Une précision s’impose : le palmier-dattier n’est pas considéré comme un arbre. Il est assimilé à une plante dont la tige, mince au départ, se transforme peu à peu en un tronc massif. Selon la définition usuelle, « les palmiers sont des monocotylédones plus proches des graminées que des chênes ou des frênes. Leur tronc est en réalité une tige épaisse qu’on appelle un stipe ou faux-tronc ». L’exploitant peut ainsi raser toute une parcelle sans être inquiété par les services des Forêts ou de l’Agriculture. C’est ce qui arrive depuis que l’économie de bazar s’est imposée en Algérie, au grand bonheur des concessionnaires automobiles, grossistes, fournisseurs et autres revendeurs de produits asiatiques.
Fort heureusement, les autorités ont réagi ces trois dernières années en interdisant tout brûlis et toute construction à l’intérieur des palmeraies, à l’exception des hangars, étables et autres dépendances agricoles.
Sécurité alimentaire ?
« Quand j’entends aujourd’hui des fonctionnaires et des responsables parler de sécurité alimentaire, je me dis : franchement, de qui se moquent-ils ? », s’emporte B. M’hamed, un agriculteur de Chlef qui exploite quelques parcelles de terres familiales au nord-est de la ville. « Je pense qu’il faut d’abord arrêter tous les projets de construction sur les terres agricoles avant d’engager une réflexion sur la politique agricole à suivre », ajoute-t-il, non sans critiquer violemment les décisions irréfléchies consistant à défalquer des terres agricoles au profit du secteur de l’habitat ou de l’industrie. « Il y a des endroits où construire des villes entières au sud de la ville de Chlef, sur les hauteurs de Chettia, Oued Fodda, Ouled Ben Abdelkader, El Marsa et même Boukadir », propose-t-il en soulignant tous les deux avantages que l’on peut en tirer : occupation rationnelle des espaces et préservation des terres agricoles.
Et de rappeler que la cimenterie d’Oued Sly, l’usine qui a pollué tous les vergers d’agrumes de la région, a été construite sur des terres à très haut rendement agricole.
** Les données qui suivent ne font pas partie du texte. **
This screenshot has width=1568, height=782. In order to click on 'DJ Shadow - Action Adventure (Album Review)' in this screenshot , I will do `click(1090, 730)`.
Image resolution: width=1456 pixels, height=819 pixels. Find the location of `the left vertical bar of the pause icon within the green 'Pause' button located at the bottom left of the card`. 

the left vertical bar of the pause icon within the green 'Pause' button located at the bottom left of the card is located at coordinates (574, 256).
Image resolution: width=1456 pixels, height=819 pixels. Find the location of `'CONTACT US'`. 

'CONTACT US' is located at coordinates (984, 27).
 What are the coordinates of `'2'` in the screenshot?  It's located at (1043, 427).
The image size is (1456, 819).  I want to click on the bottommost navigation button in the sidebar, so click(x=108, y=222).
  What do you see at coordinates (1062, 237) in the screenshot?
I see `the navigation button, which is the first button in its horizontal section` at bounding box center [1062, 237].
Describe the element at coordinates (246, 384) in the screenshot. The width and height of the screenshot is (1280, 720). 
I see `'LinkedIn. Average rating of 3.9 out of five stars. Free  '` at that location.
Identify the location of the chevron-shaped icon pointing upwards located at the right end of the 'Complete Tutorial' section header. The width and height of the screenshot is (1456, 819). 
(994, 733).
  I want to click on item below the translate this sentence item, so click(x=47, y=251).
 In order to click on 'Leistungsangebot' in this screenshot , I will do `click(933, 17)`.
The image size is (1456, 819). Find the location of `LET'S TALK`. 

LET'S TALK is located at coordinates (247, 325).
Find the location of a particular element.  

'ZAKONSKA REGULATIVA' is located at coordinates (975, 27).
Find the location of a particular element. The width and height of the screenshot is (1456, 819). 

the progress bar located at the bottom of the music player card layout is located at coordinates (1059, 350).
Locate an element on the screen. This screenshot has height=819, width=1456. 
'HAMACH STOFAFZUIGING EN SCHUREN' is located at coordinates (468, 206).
Le massacre ne s’est pas arrêté là : après la cimenterie, on a érigé des usines occupant des dizaines d’hectares de terres arables définitivement soustraits à l’agriculture. De nos jours, il est d’avis d’implanter les zones industrielles et d’activités sur les hauteurs situées au sud de Boukadir-Oued Sly où des terres rocailleuses s’étendent à perte de vue. Elles peuvent être exploités à la fois pour l’habitat et l’industrie.
En attendant, les bâtisses se multiplient sur les terres agricoles, en particulier le long des routes et bretelles d’autoroute. C’est ce qui se passe actuellement à l’entrée Est de Chlef.